BRANO DI PARTENZA —
Venticinque anni dopo…

Difficile spiegare cosa voglia dire attendere qualcosa per così tanto tempo. Ricordate quella sensazione provata da bambini dopo le festività natalizie? Una parte di noi, pur sazia dall’orgia di regali e dolciumi, desiderava con tutto il cuore che non finisse. In un certo senso stava già aspettando il Natale successivo. Moltiplicate questa sensazione per venticinque (anzi, ventisei), aggiungete la tara di una serie di errori di gestione macroscopici, e potrete capire cosa abbia significato il ritorno di Twin Peaks per i suoi fan.

Attendere così tanto per il ritorno dell’agente Dale Cooper e della misteriosa cittadina sul confine canadese, è stata senza dubbio una prova ardua da superare: prova che è terminata quando, finalmente, la più celebre fatica della premiata ditta Frost & Lynch è tornata sugli schermi televisivi. In maniera ancora più confusa e allucinata di quanto non fosse successo ventisei anni fa. Nel miglior senso del termine.

DATI SALVATI —

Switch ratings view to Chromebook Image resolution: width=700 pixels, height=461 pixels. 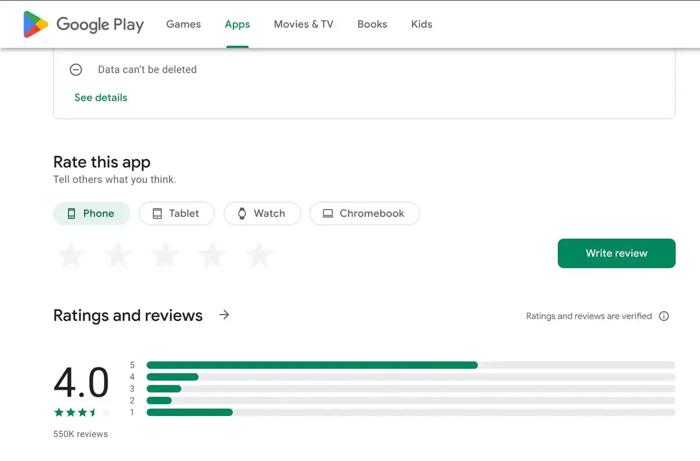click(364, 214)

COMPITI DA SVOLGERE —
1. Nel brano su Twin Peaks, dove si trova la misteriosa cittadina?
2. Cita fedelmente dal brano su Twin Peaks il tratto che va da "Venticinque anni dopo…" fino a "i suoi fan.".

RISULTATI DELL'ESERCIZIO —
1. Sul confine canadese.

2.
Venticinque anni dopo…

Difficile spiegare cosa voglia dire attendere qualcosa per così tanto tempo. Ricordate quella sensazione provata da bambini dopo le festività natalizie? Una parte di noi, pur sazia dall’orgia di regali e dolciumi, desiderava con tutto il cuore che non finisse. In un certo senso stava già aspettando il Natale successivo. Moltiplicate questa sensazione per venticinque (anzi, ventisei), aggiungete la tara di una serie di errori di gestione macroscopici, e potrete capire cosa abbia significato il ritorno di Twin Peaks per i suoi fan.